## Records shown

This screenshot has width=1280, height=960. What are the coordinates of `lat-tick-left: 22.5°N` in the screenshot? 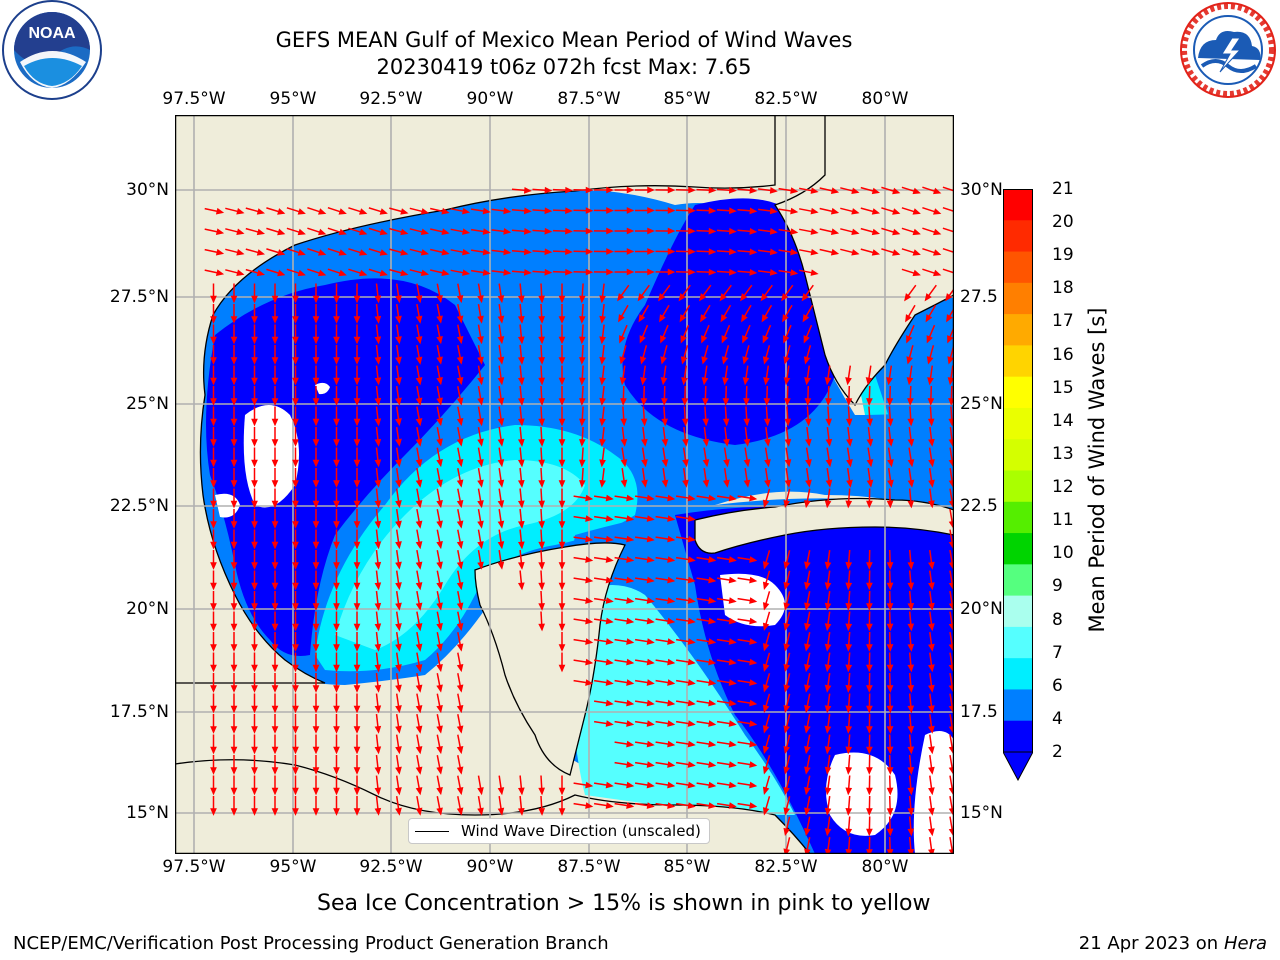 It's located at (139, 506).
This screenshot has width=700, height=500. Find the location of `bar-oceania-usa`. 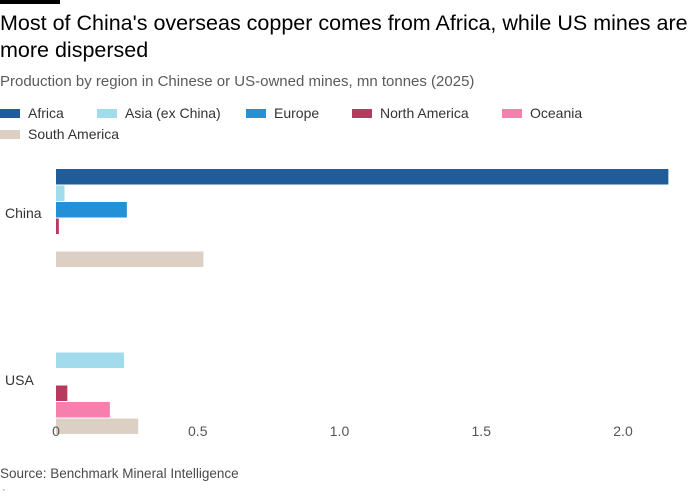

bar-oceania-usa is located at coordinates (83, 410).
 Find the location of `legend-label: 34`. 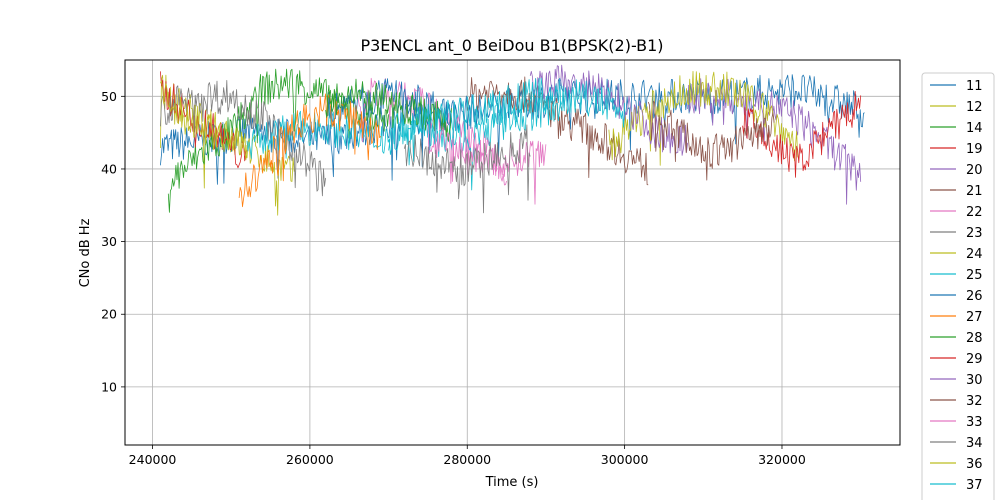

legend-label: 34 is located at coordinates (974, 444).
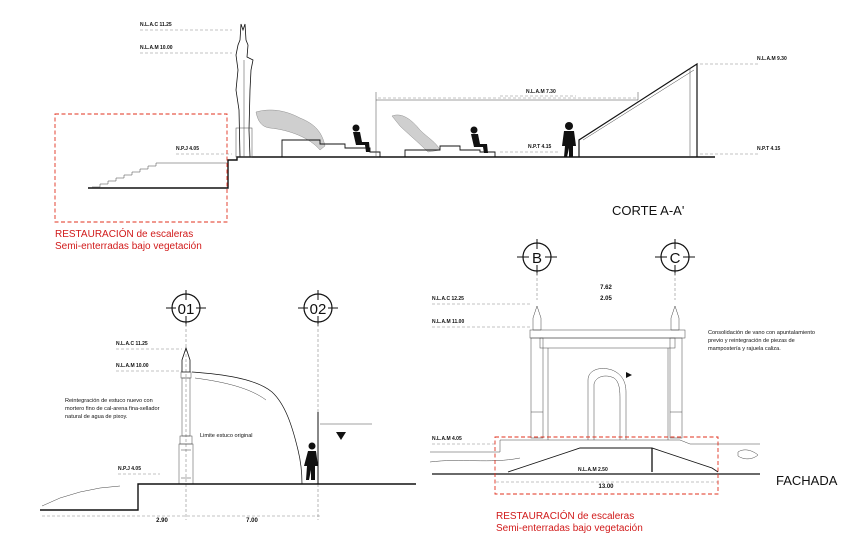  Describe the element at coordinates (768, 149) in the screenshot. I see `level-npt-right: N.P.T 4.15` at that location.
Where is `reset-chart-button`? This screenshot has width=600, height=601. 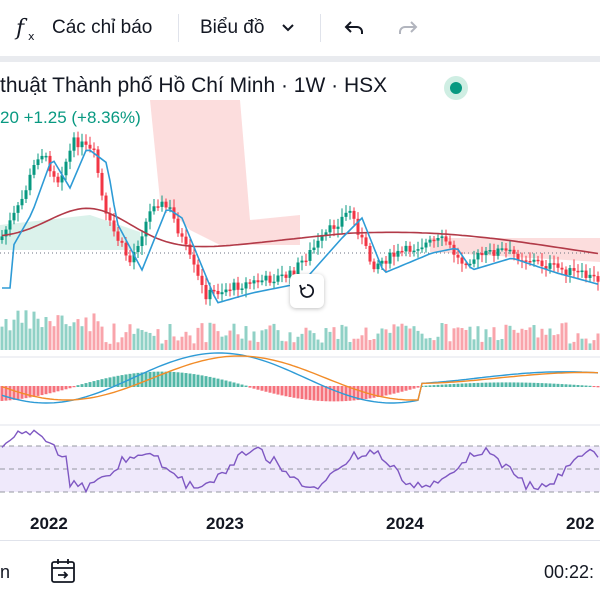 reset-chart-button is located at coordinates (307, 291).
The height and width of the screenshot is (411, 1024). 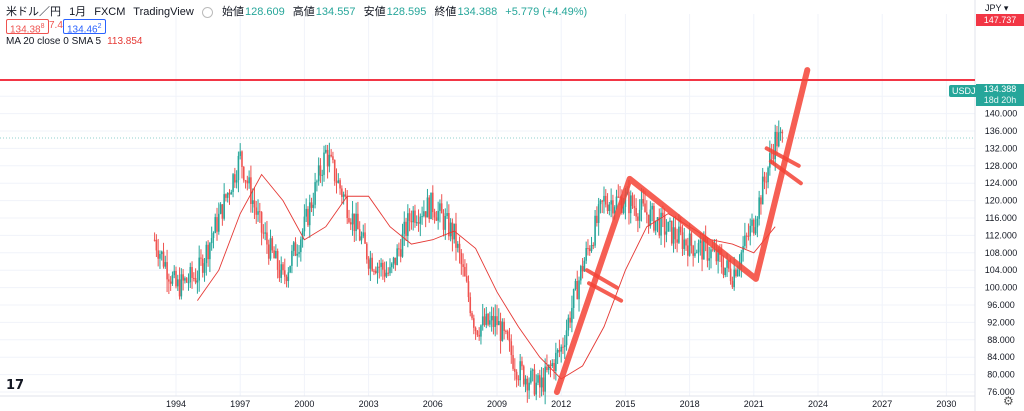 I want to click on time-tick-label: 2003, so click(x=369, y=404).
---
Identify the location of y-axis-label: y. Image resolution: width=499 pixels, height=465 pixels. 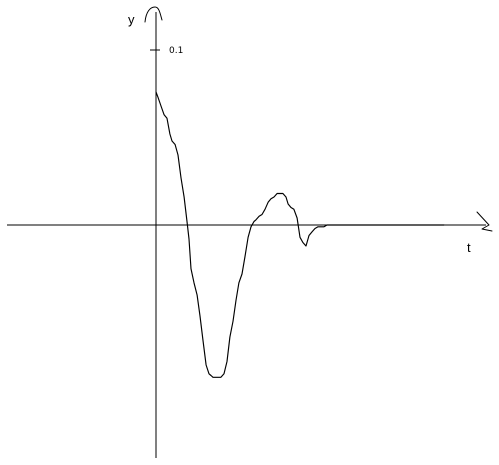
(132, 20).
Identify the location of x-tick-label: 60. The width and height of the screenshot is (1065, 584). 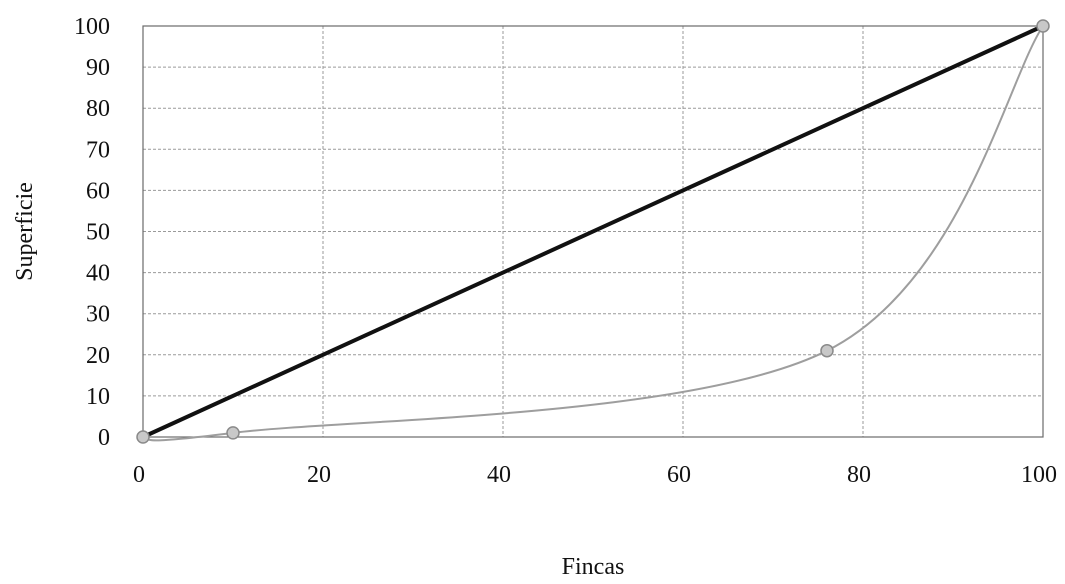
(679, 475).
...
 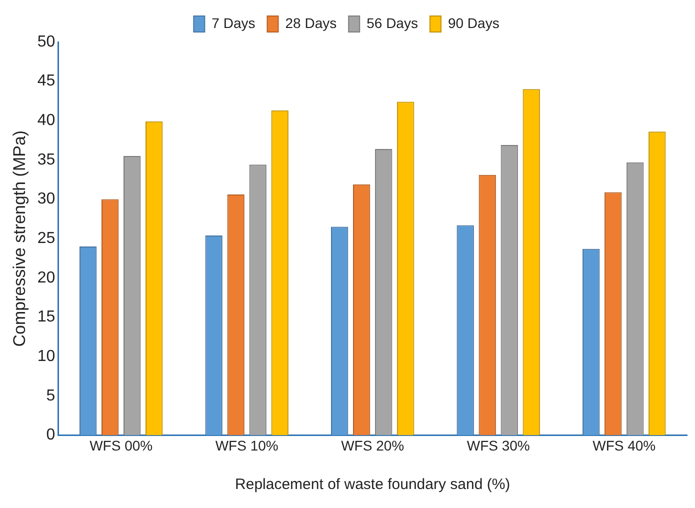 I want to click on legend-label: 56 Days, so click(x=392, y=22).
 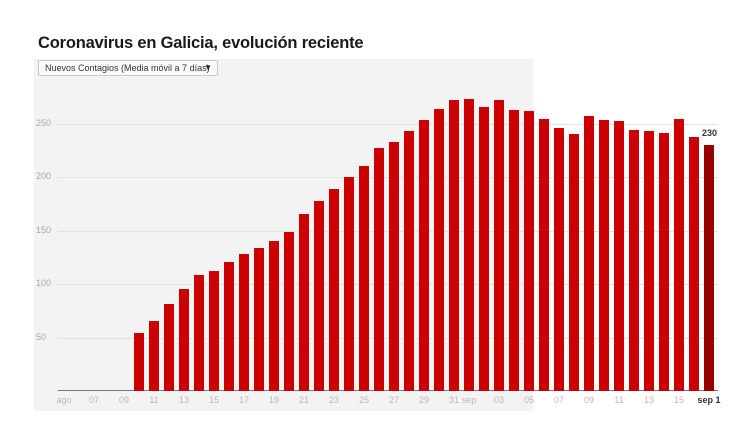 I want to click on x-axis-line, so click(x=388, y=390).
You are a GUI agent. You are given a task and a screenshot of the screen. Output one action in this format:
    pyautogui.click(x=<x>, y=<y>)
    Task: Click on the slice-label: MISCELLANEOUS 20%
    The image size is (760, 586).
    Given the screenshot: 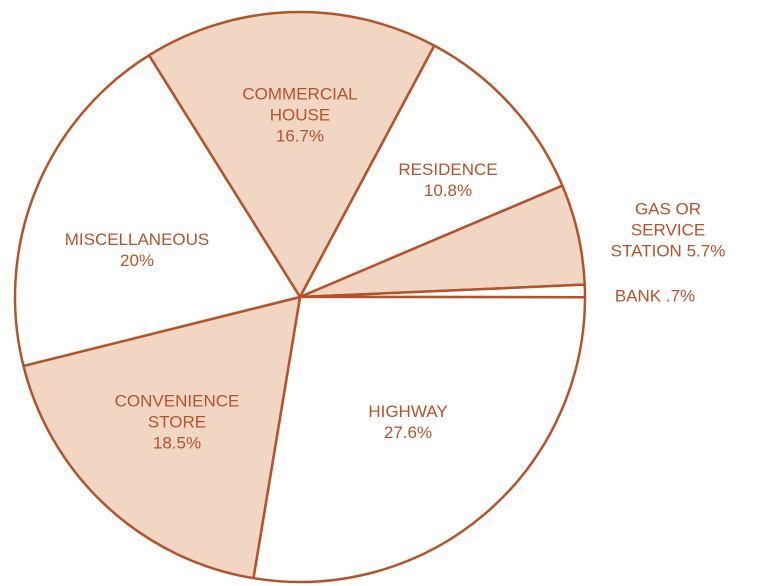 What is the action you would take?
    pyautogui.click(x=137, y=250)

## Your assignment
Render the records that open with the line containing "Identify the location of y-axis-label: y." and close with the line containing "(679, 475)." as a numbered list, dropping any blank lines and leaving out the pictures.

## Exercise output
1. Identify the location of y-axis-label: y. Image resolution: width=499 pixels, height=465 pixels. 
2. (132, 20).
3. Identify the location of x-tick-label: 60. The width and height of the screenshot is (1065, 584). 
4. (679, 475).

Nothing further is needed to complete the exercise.